Harman Baweja's debut in Bollywood hasn't been rosy with the box-office disaster Love Story 2050 (which I've yet to watch), which was an expensive special effects laden science fiction movie involving some time travel. And I thought to a certain extent, Victory doesn't buy him much favours too because his Vijay Shikhawat at his introduction, gets passed off as a very arrogant whiner. Arrogant because of his given talent of being the complete cricket player and a powerful batsman, but a whiner as he constantly complains to his friends and family of rued chances. Not because he's a fault though, but because he's a small town boy who got overlooked by scouting talent due to corruption and cronyism of the scouts.

But as luck would have it, the National Team goes to his hometown for practice sessions, and determined to get just one shot to impress (erm, he did whine first of course), he turns up and wows everyone with an impressive display against the Team India players, and with a professional match in which he shone in, becomes Team India's latest secret weapon against powerhouse countries like Australia, South Africa, Sri Lanka and the likes.

Ajit Pal Mangat's story then follows the beaten path with plenty of films out there where the small town boy gets led astray and seduced by the bright lights in the big cities, affecting his play and sowing the seeds of his downfall naturally. Values like hard work, modesty and humility, no thanks to his money-making sports agent Andy Singh (Gulshan Grover) milking his new client for millions of dollars of endorsement, get exchanged for hard cash, fast women, and hard liquor, before what all sportsmen fear, a career-threatening injury coming their way. Not to mention the cardinal sin for single-handedly failing against an arch-rival team too.
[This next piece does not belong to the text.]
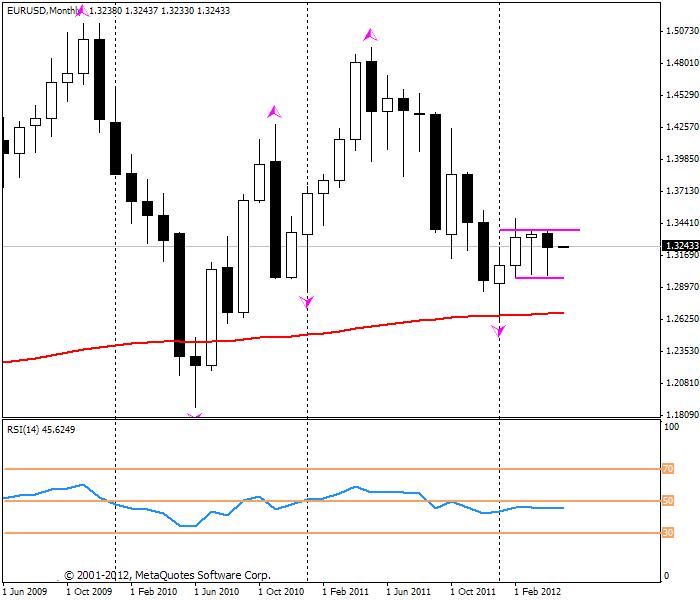Click the magenta up fractal arrow above the Oct 2010 peak
Screen dimensions: 700x600
pos(275,112)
While Goal! was the definitive movie on football, Victory tried to be the same for cricket and adopted the same technique of having real players feature in the film. And credit to the filmmakers here, they got getting players from the various countries involved to participate, and not just digitally adding the actors in it, but to have real and meaningful interaction, which I felt it triumphed over Goal! in this aspect. For fans of cricket, I'd bet this is something of a real treat.

However, the film's quite focused too on the father-son relationship between Vijay and his dad Ram (Anupam Kher), who had pinned his cricket hopes on his son, and finally witnessing him realize both their dreams, only to be disappointed when he had forgotten his roots, and his drive to be world class. There's an interesting parallel here involving the father figure here between Ram and Andy Singh, one who has brought up the boy to become the talent that he is, and the other who pushed the talent to fulfill his commercial potential and downfall. I felt that this portion was glossed over, and could have made an even greater emotional impact when Vijay realizes his grave mistake. Not to mention the resolution of this subplot too, which was deep in melodrama, vastly hurried and lacking that emotional punch when it came.

Romance was also glossed over, even though Amrita Rao's Nandini was there from the onset and we all know of her unspoken love for Vijay. Again the tried and tested was followed to a T, but love got severely reduced to just 1 song summarizing Vijay's realization of her unwavering support and their subsequent courtship, before junking love aside to focus wholeheartedly on the game at hand. I felt that this lack of emotional depth in the film especially between Vijay and his loved ones, somehow provided that disconnect the audience has for the protagonist.

Victory doesn't steer away from expectations of a sports movie, but had unrealized potential which was traded for the familiar. The games too get played out to expectations (and provided some comedic moments in the after-game newsreels), so they became rather textbook with little fancy maneuvers. Perhaps it wanted to play a little safer, but in doing so it became just another genre movie without breaking any new ground.